> _TASK OBJECTIVE_
Answer these questions using the text below on directors' resignation, removal and vacancies.
(a) To whom may a Director deliver or mail a written resignation?
(b) What share of the remaining Directors can act to remove a Director?
(c) While a vacancy exists, which Directors count toward a quorum?
━━━ SELECTED TEXT ━━━
Section 3.3. Resignation, Retirement and Removal. Any Director may resign or retire as a Director
by an instrument in writing signed by him and delivered or mailed to the Chairman, if any, the President or the
Secretary, and such resignation or retirement shall be effective upon such delivery, or at a later date according
to the terms of the instrument. The Directors may adopt policies from time to time relating to the terms of
office and or retirement of the Directors. Any Director who has become incapacitated by illness or injury as
determined by a majority of the other Directors or declared incompetent by a court of appropriate jurisdiction,
may be retired by written instrument signed by a majority of the other Directors. Except as aforesaid, any
Director may be removed from office only (i) by action of at least two-thirds (2/3) of the voting power of the
Members, or (ii) by the action of at least two-thirds (2/3) of the remaining Directors, specifying the date when
such removal shall become effective. Except to the extent expressly provided in a written agreement to which the
Company is a party or in a written policy adopted by the Directors, no resigning or removed Director shall have
any right to any compensation for any period following his resignation or removal, or any right to damages on
account of such resignation or removal.
Section 3.4. Vacancies. The death, resignation, retirement, removal, or incapacity of one or more
of the Directors, or all of them, shall not operate to annul the Company or to revoke any existing agency created
pursuant to the terms of this Agreement. Whenever a vacancy in the number of Directors shall occur, until such
vacancy is filled as provided herein, or the number of Directors as fixed is reduced, the Directors in office,
regardless of their number, shall have all the powers granted to the Directors, and during the period during
which any such vacancy shall occur, only the Directors then in office shall be counted for the purposes of the
existence of a quorum or any action to be taken by such Directors.
━━━ DATASET CONTENT ━━━
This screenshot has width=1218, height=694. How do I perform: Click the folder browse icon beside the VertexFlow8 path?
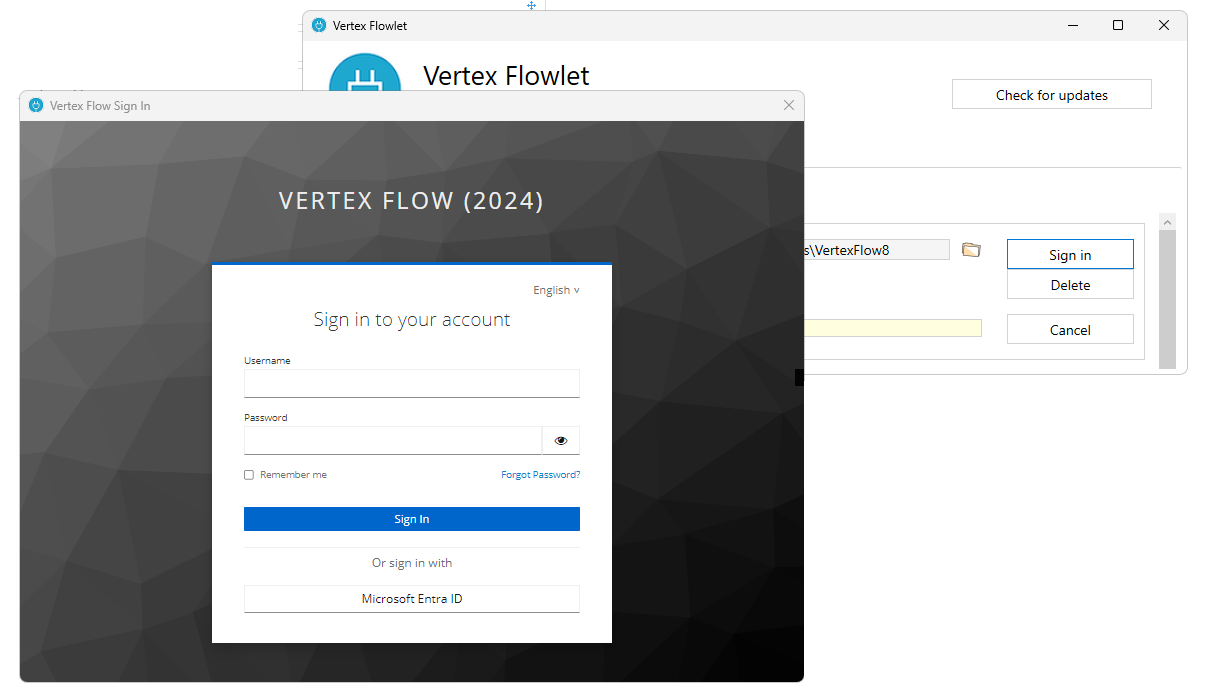click(x=971, y=250)
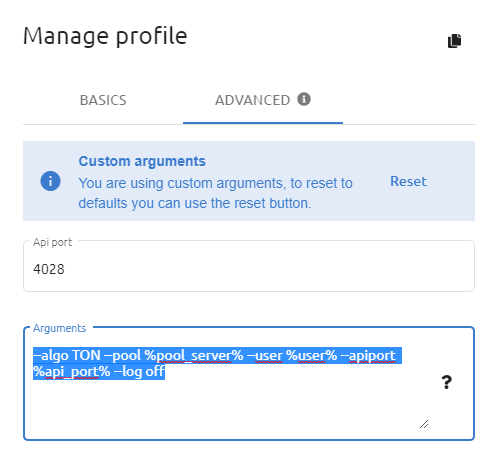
━━━
> _RESULT OF THIS TASK_
(a) The Chairman, if any, the President or the Secretary.
(b) At least two-thirds (2/3).
(c) Only the Directors then in office.